Petite réponse (publique) à un visiteur qui m'écrit (en privé) pour me demander si je connais Etienne Chouard... Certainement en référence à mon intérêt pour l'introduction du tirage au sort en politique. Alors comme je suis un cancre, mais un cancre volontaire, je suis allé faire mes devoirs... J'ai pu parcourir tout d'abord son site, puis un certain nombre de critiques ici ou là. Au final, j'ai un regard assez mitigé.
D'abord je saluerai le bonhomme, le courage d'exprimer tout haut ce qu'il pense (pas facile pour tout le monde !), de remettre en question certains fondamentaux du système, et la quantité de travail derrière ses textes, ses analyses des institutions etc. Je partage certaines analyses et propositions, notamment la nécessité de transformer en profondeur la situation actuelle y compris les institutions (on parle bien de révolution), et de l'intérêt pour introduire de l'aléatoire dans la sélection des décideurs politiques. Mettre le doigt sur un manque de moyens de contrôle des décideurs politiques par le peuple, et sur l'argent comme déterminant majeur de l'accès au pouvoir dans un système oligarchique me paraît parfaitement juste.
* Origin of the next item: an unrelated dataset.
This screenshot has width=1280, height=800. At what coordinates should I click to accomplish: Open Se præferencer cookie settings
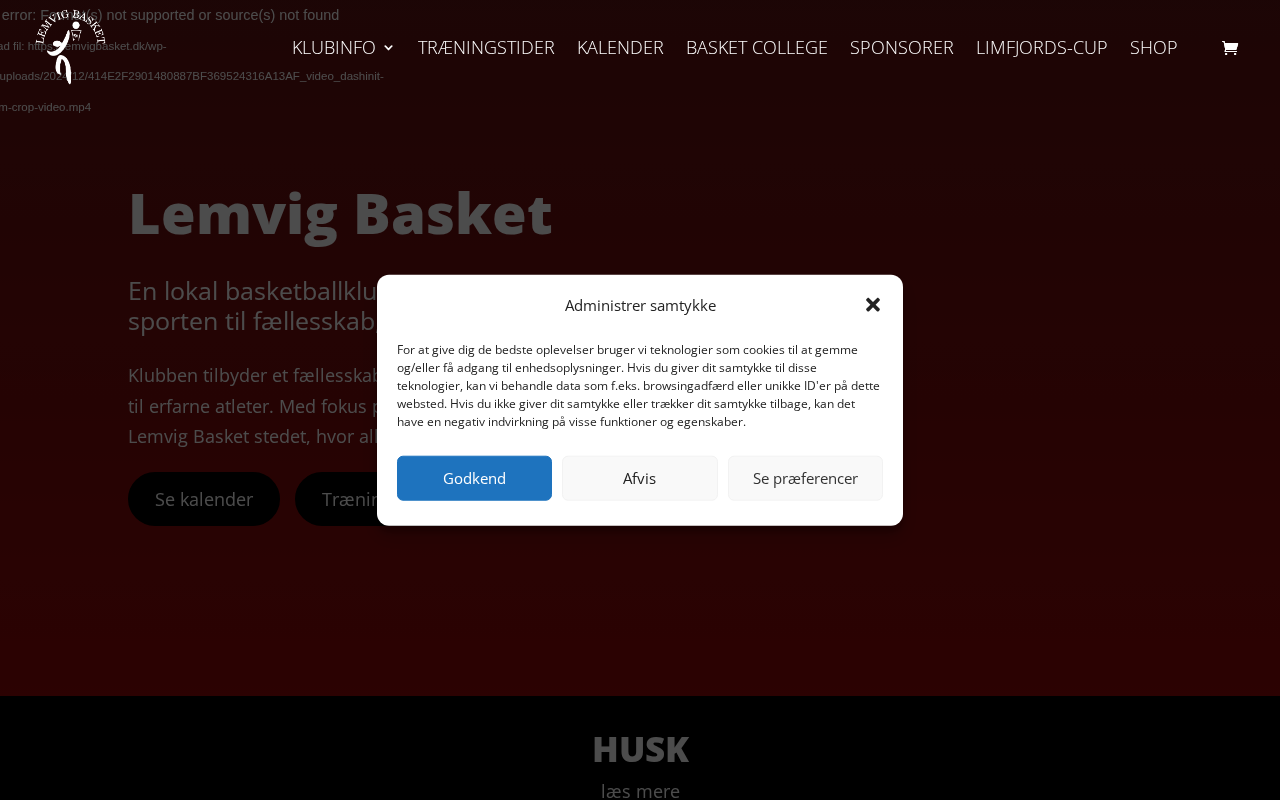[805, 478]
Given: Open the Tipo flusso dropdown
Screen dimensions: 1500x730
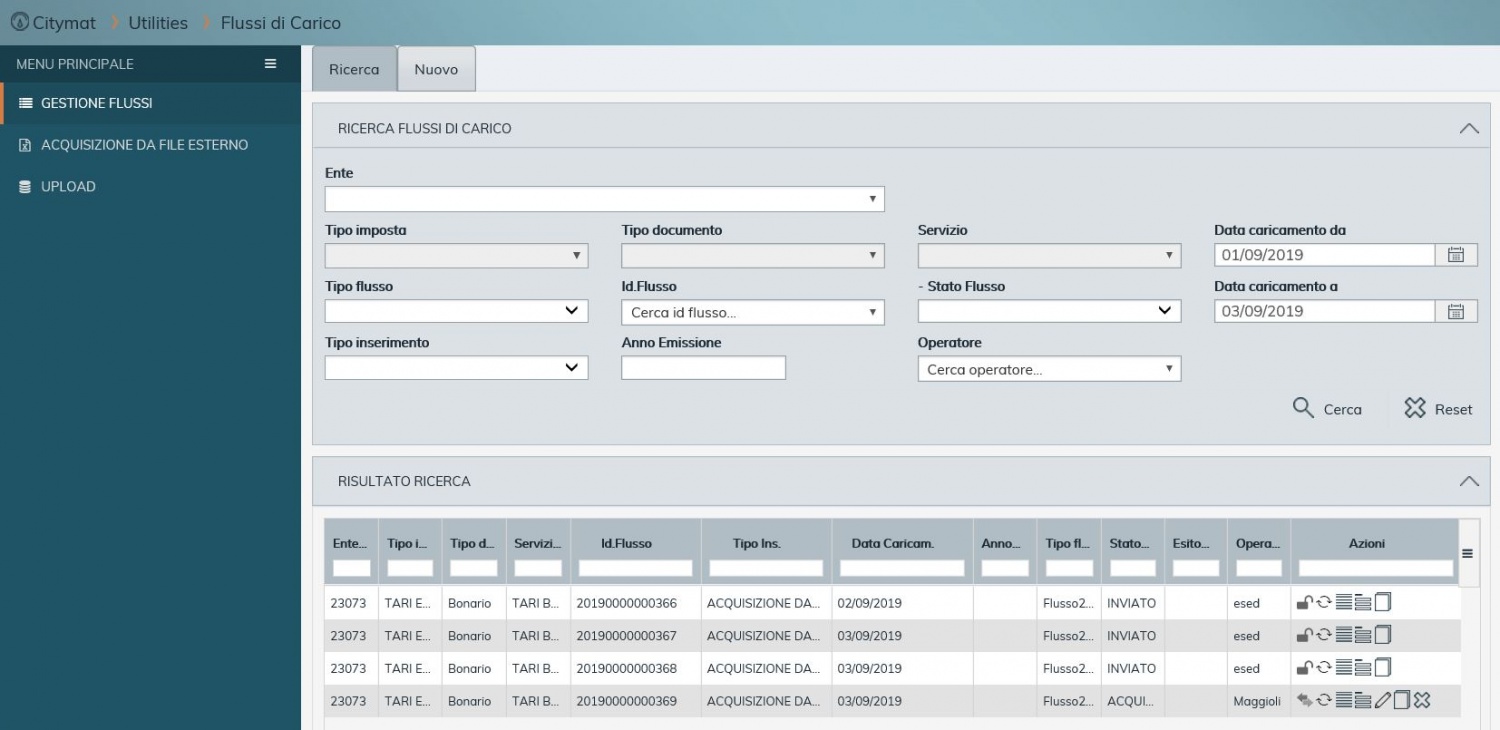Looking at the screenshot, I should [x=456, y=311].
En revanche, je prendrai mes distances avec certaines choses, y compris certaines choses assez fondamentales... notamment :
- Je crois que le rapport entre les institutions et les sociétés est "co-construit", c'est à dire qu'ils s'influencent et évoluent de manière mutuelle. Etienne Chouard suggère que tout part de la Constitution. Je n'y crois pas. Elle modèle la société, certes, mais la reflète aussi simultanément. Exemple : la Charte de l'Environnement a depuis 2004 valeur constitutionnelle en France, et pourtant je ne vois l'application des principes de précaution, de prévention et de pollueur-payeur que très timidement infuser les textes légaux, les jurisprudences et, encore plus timidement, les pratiques et comportements des décideurs. En synthèse, il y a la Constitution, et il y a ce que les hommes en font. Pour ma part je pense donc que la case "refonte de la Constitution" vient bien plus en aval du processus révolutionnaire que ce que suggère Etienne Chouard.
- Il en découle - ou inversement - chez Etienne Chouard un sentiment de rapport de force constant entre les hommes de pouvoir et la société, les institutions et les lois que ceux-ci devraient "craindre". Là encore, cette approche assez "lutte des classes" me semble dépassée. Non pas que des réajustements ne soient nécessaires... mais il ne s'agit pas de remplacer la dictature de l'argent par une autre forme de dictature. Dans la vision que je propose, la finalité d'une société équilibrée et harmonieuse repose sur deux piliers, la liberté et la responsabilité. La responsabilité n'est pas la peur. L'humanisme passe par la liberté, une liberté consciente des autres, du monde, des inter-dépendances, pas par la peur. L'objectif n'est pas d'avoir des leaders politiques terrifiés par les institutions et ceux qui les contrôlent - si tant est que le peuple puisse réellement "diriger" collectivement sans la constitution d'intermédiaires qui n'auront de cesse de s'accaparer eux-même le pouvoir... Mais au contraire il s'agit pour les décideurs de porter consciemment et viscéralement les orientations collectives, et de les décliner dans leurs décisions et les diffuser dans la vie réelle des citoyens.
- On en arrive à la question fondamentale de la finalité. Pourquoi une révolution ? Pourquoi changer la constitution ? Je comprends ce qu'Etienne Chouard rejette dans le système actuel - et pour l'essentiel, difficile de lui donner tort. Mais que veut-il construire ? Quelle est sa vision ? Mener une révolution sans être clair sur ce qu'on veut construire derrière, c'est comme attaquer l'Irak ou la Syrie sans savoir comment gérer les multiples défis des après-Hussein et Kadhafi - juste pour donner une idée de l'ampleur du désastre potentiel. On ne fait pas une révolution contre - les riches, les corrompus... - mais pour, pour une vision positive et améliorée de l'avenir. Faire la guerre, ce n'est pas facile... Mais construire la paix est encore bien plus difficile. Et là, j'ai l'impression qu'Etienne Chouard est prêt à enrôler tout homme prêt à prendre les armes, révolutionnaires de tout poil, xénophobes, haineux et revanchards y compris. C'est comme si on mettait Gandhi et Hitler dans le même panier sous prétexte que les deux veulent rebattre les cartes ! Non, la finalité est fondamentale, et les valeurs, les principes et la manière sont tout aussi essentiels.
Il y aurait beaucoup à dire "techniquement" tellement le promoteur du "Plan C" est prolifique... mais je pense que ces éléments ci-dessus cadrent mes valeurs et mes différences.